Either way I think that it is very important that I have taken these experiences in. I hope that one day they will be of value to me as a writer. Or in the very distant future, my god-children (because I refuse to have my own, but I have already been promised god-parent status to some) will come up to me and say "Auntie, what was it like seeing The Umbrellas and The Gates by Cristo and Jeanne-Claude?" and I will NOT say 'pointless', like so many people are apt to predict, I will say "I was an event that define a period and a generation, but it was not my generation. However, I feel lucky to have been there and I feel that in someway it impacted me. I'm not sure if it was for the better or the worse, but it did, for how could something like that not?

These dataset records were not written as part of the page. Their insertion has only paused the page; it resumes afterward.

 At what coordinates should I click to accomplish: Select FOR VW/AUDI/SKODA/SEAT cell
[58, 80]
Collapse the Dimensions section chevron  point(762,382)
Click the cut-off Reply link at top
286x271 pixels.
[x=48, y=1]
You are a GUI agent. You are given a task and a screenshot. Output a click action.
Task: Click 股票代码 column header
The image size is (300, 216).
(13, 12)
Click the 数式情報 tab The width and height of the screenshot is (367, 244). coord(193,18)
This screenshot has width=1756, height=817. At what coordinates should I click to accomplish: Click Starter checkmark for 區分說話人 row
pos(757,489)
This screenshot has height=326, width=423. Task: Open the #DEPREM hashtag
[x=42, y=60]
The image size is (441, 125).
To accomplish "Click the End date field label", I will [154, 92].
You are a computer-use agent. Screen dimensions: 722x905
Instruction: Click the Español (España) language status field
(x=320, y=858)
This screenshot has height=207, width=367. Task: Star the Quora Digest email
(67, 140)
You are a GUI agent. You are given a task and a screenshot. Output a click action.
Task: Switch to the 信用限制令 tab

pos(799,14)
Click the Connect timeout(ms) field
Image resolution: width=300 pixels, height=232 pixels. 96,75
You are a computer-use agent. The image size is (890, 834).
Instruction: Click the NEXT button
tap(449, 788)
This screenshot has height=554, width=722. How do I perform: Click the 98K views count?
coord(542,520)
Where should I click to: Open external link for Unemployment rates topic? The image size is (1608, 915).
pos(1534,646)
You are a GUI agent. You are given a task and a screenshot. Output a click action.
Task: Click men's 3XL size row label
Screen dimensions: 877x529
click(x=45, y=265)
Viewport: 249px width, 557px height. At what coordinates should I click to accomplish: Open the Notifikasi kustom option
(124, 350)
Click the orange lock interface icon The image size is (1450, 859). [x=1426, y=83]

Today I heard someone say that they thought The Gates was funded my Osama Bin Laden and was an act of "artist terrorism". I would like to refute this statement. I do not see how, to any stretch of the imagination, anyone could believe that The Gates had anything to do with terrorism. Cristo and Jeanne-Claude themselves say that The Gates are not a statement of any kind and have nothing to do with politics. I understand. Firstly, they were first designed in 1979 (I think, I might be a year or two late), so for them to represent present terrorism is rediculous. Also, if The Gates represent anything, whether the artists say it or not, it has more to do with peace then anything. People from all over the country, all over the world, I'm sure are focking to New York City's Central Park to see them. If anything The Gates are bring people together and into a place where they discuss art open, whether they like it or not. Mostly, whatever The Gates may or may not represent or what you think they may or may not mean, doesn't matter, whether you think they are pretty doesn't even matter, they are opening a public forum on the discussion of art, which is important.

1 Comments:
now I understand that someone might not think the gates are art, but to think there are terrorism? what gives? I thought terrorism had to, you know, terrorize. I cant see how the gates would do that?